§ **Source extract**:
By turning to a strict constructivist perspective, as I did in my treatment of Gergen's concerns, I desist from an effort to determine whether or not "attributes" correspond to the "the characteristics" of "an entity," and focus, instead, on how a person makes attributions about "characteristics" as he/she cognizes events. From this position, one assumes that all bases for a grouping -- locating inputs within a construction -- derive from the basic units of the person's construct system. Before a person can judge the category location of an object or an event (including the self as an event) he/she must "invent" a series of two-poled constructs - white/pink, far/near, fast/slow, stupid/smart, biased/just, depressed/cheerful.
After these many diversions, I can resume consideration of the matter of whether one assumes that those basic units should be regarded as bipolar or as unipolar. One might first ask, "What is gained by assuming that any construct is unipolared?" The arguments for an assumption of bipolarity, based on demonstrative evidence, attests to the its utility. To assess the utility of the assumption of the unipolarity of constructs, consider again Lingle, et al.'s view of featural attributes as referring "to qualitative components, like 'can fly' or 'wears glasses'" (p. 82). What theoretical gain accrues to the investigator who takes the position that a judgment process by which a person places an assumed input-associated event into the category wears glasses necessarily involves an "all or nothing qualitative component?" I suspect that one slides into this position by his/her having stepped on to the infamous dictum, "Either A or non-A" -- a dictum which is totally unnecessary to a strict constructivist. A person's attributing of "A-ness" to an input says little about what would result from categorizing that input by the use of the category "non-A. " More importantly, A constructivist does not concern himself/herself with whether or not the construer has placed the "event" into the "right category." Instead, his/her concerns center around the processes leading to the construer's use of categories to frame input patterns. When a constructivist observes person J offering the judgment "That thing 'can fly'," he/she assumes that that statement is person J's shorthand declaration that "The assumed event which has produced this or that input pattern may satisfactorily fit into the can fly end of one of my constructs --perhaps the can walk/can fly construct, or the heavier than air/can fly construct. I need to use this construct to build a construction that will allow successful anticipation." The construer does not attempt to follow "the logic of reasons" as laid out by analytic philosophers who attempt to find truth by deducing "hue categories." When the location of the object at the A end of the construct allows successful anticipation, the contrast pole of the construct has little relevance to the person's psychological functions.

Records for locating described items
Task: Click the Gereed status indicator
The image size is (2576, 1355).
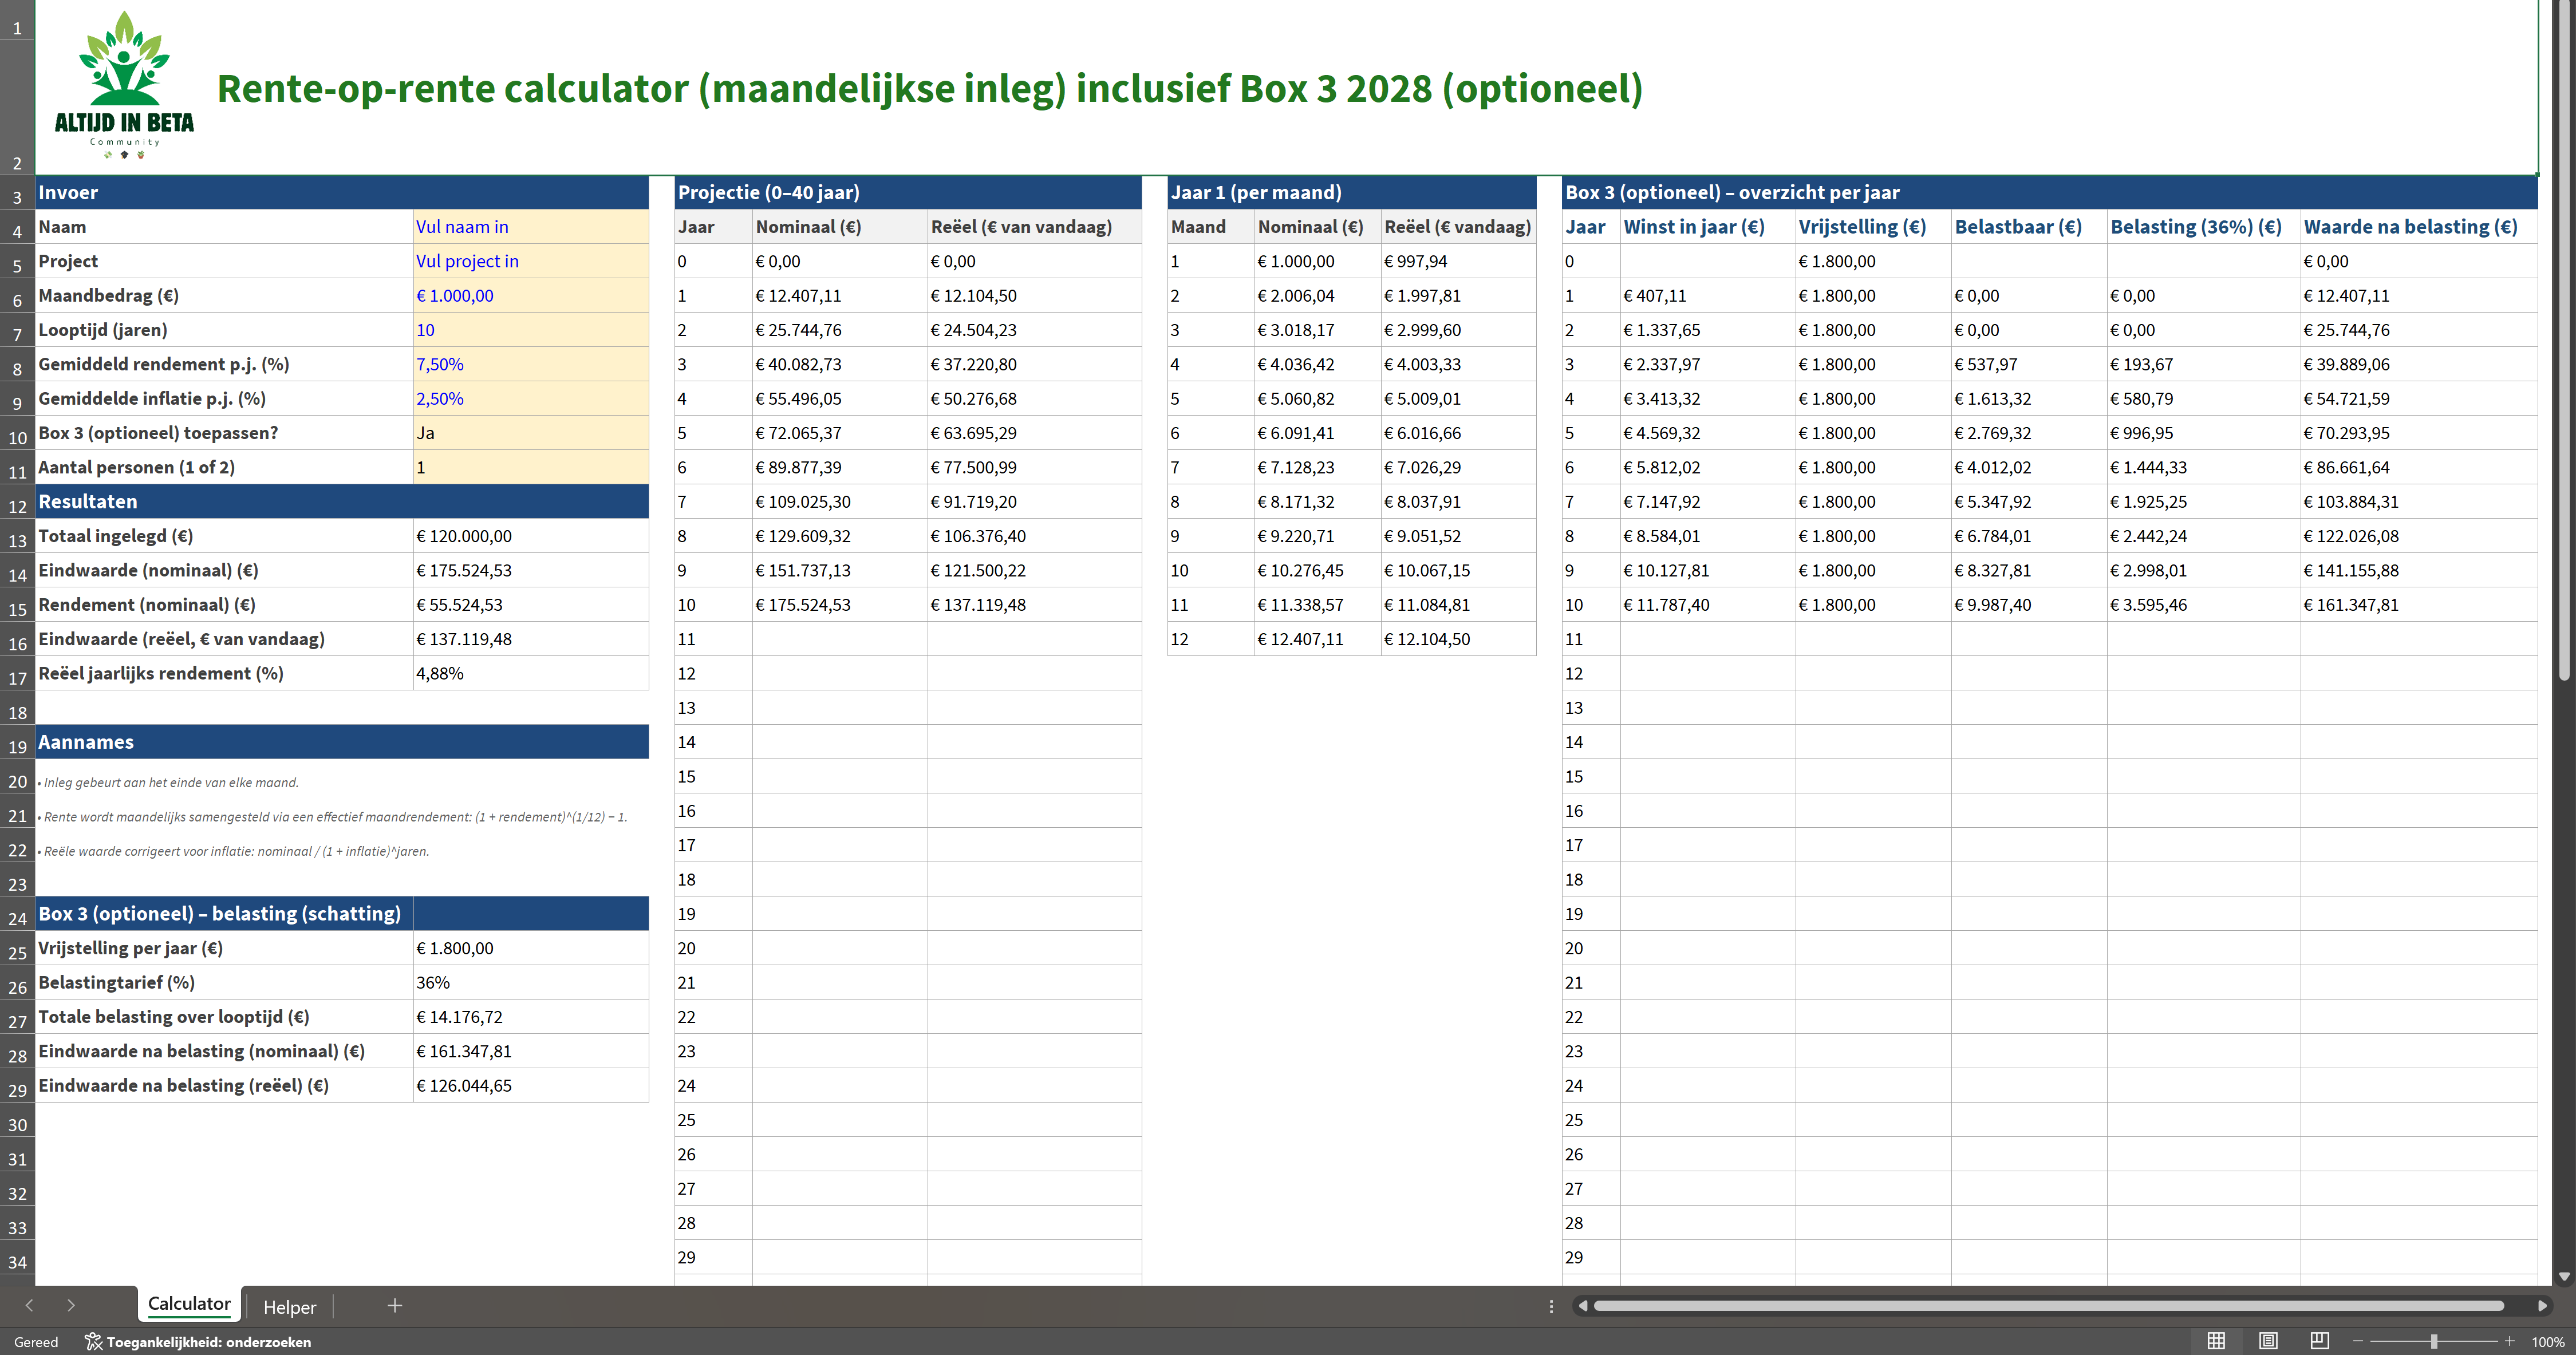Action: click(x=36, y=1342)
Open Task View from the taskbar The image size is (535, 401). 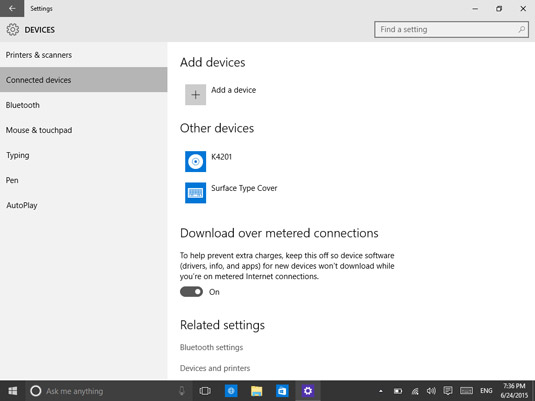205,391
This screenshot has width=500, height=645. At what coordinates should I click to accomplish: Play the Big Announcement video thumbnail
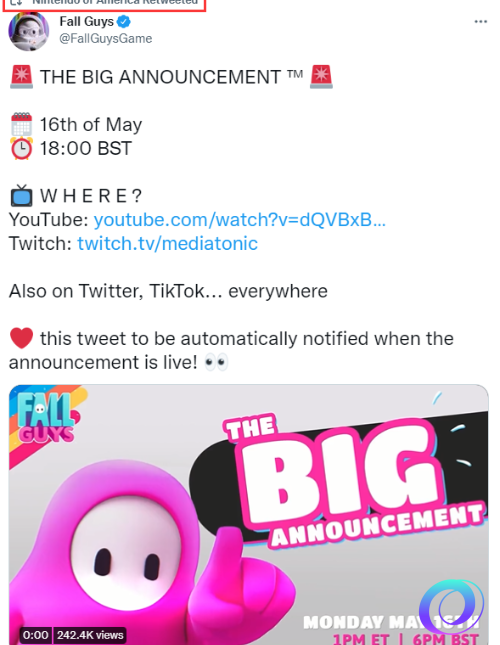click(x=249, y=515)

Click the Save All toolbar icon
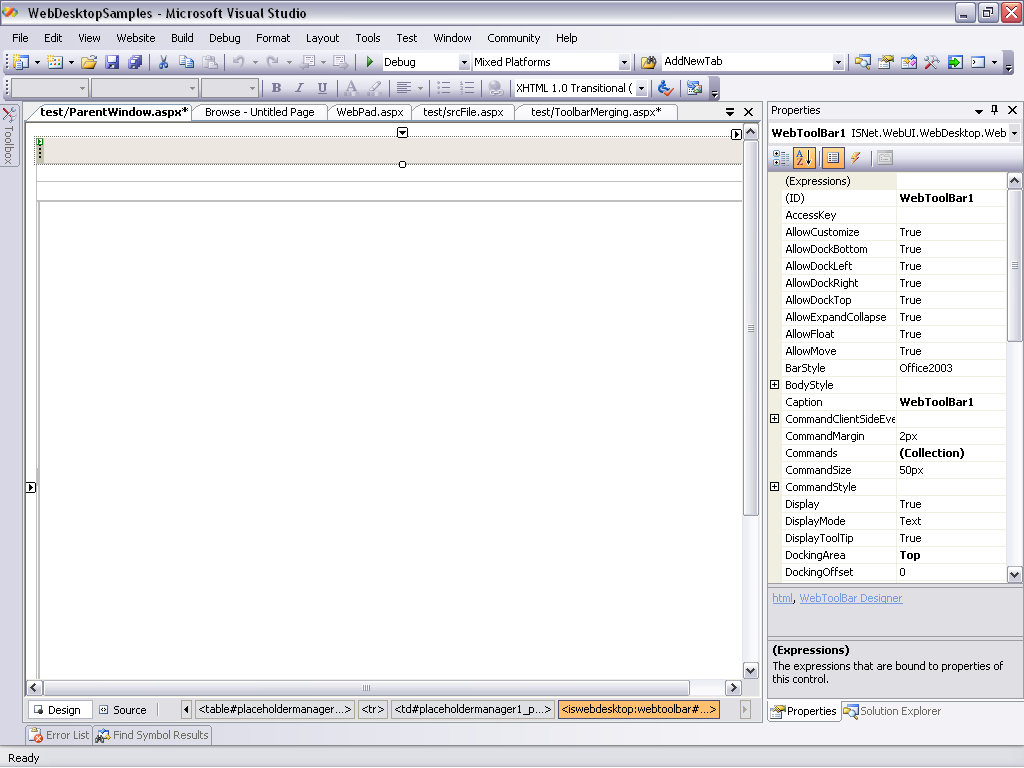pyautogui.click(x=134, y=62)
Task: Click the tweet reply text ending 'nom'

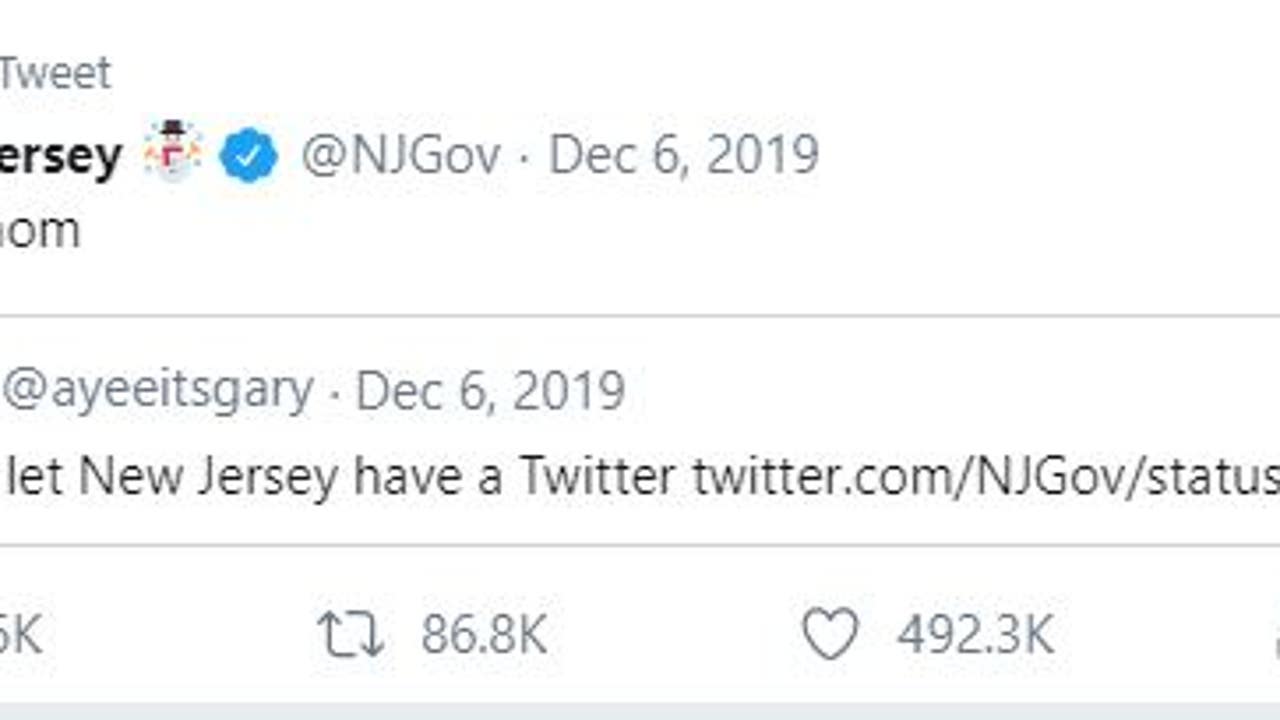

§ **Written tasks**:
1: Copy the records word for word, from the line containing "This screenshot has" down to the end of the records. Leave the pictures out.
2: Write the next part of the passage on constructivism and construct bipolarity, picking up after its final sentence.

§ **Responses for each task**:
1:
This screenshot has width=500, height=645. At what coordinates should I click to accomplish: Play the Big Announcement video thumbnail
click(x=249, y=515)

Click the Save All toolbar icon
pyautogui.click(x=134, y=62)
Task: Click the tweet reply text ending 'nom'

2:
When receiving input from one particular event, the construer might find it convenient to use the construct immobile/can Jly. If he locates the object (a duck that was recently in the sights of his shotgun) on the immobile end of the construct, and sends his dog into the water to retrieve the "immobile" duck, he will have successfully anticipated the flow of input if the dog returns with a duck in its mouth. Whether or not the event's location on that construct was inappropriate becomes psychologically relevant only when the duck flies off as the dog approaches. The person's psychological processes are not directed toward establishing the "thuth" of the category. When the hunter made the category location, his only concern, psychologically, was whether or not he had anticipated successfully.
In sum, all the inputs I can marshal lead me to conclude that one better regards constructs as two-poled judgment dimensions. The press to consider the possibility of unipolared, all-or-nothing constructs derives, I claim, from focus on a concept of "out there" somethings in a "real world." If one pushes hard to escape that focus, the need to assume unipolarity vanishes, and the utility of regarding judgment scales as bipolar is enhanced.
Bipolar constructs are invented to construct all variety of inputs. Owing, to the habits of languages with which I am familiar, I believe, most people, when asked to give a name to a construct drawn from their system, will designate a construct having adjective qualities quiet/boisterous, hostile/amicable, feline/canine, and so forth. I would like to assert that two-poled constructs need not maintain this adjectival quality. Constructs, I would propose, take other forms; for example, forms which express relations (e. g effect/cause, before/after, target/agent), or adverbial forms (minimally/very, rarely/often).
Categories as one end of a bi-polar construct. I now make explicit a point to which I have alluded: We would postulate the development and presence of a form of construct which we would label superordinate constructs -- still bipolared. Superordinate constructs are retrieved as a "shorthand" for a series of subordinate constructs which serve to locate (in construct space) a particular pattern of inputs. (Ashby and Gott [ 1994] carefully assess models for discussing the process of locating an input pattern in multidimensional [multiconstruct] space.) Lingle, et. al. (1984) allude to this type of construct when they say, "Thus, in our use of the two terms all categories or group memberships can also function as attributes, although not all attributes function as categories" (p. 79). Shaw and Gaines (1999) have worked out and have made available statistical operations which allow a quantification of an object's location in multidimensional (multi-construct) space. By these quantifications, one may attempt to put a verbal label on the construct that superordinates the congeries of subordinate constructs. For example, by quantitative methods one can show that in a particular person's construct system the construct hostile/friendly superordinates a set of constructs such as cold/warm, demeaning/supportive, frowns/smiles, etc. Friendly serves as a category which implies that the event from which the stimulus pattern derives can also be placed in the categories designated by the positive poles (warm, supportive, smiles) of the constructs subordinated by the hostile/friendly construct.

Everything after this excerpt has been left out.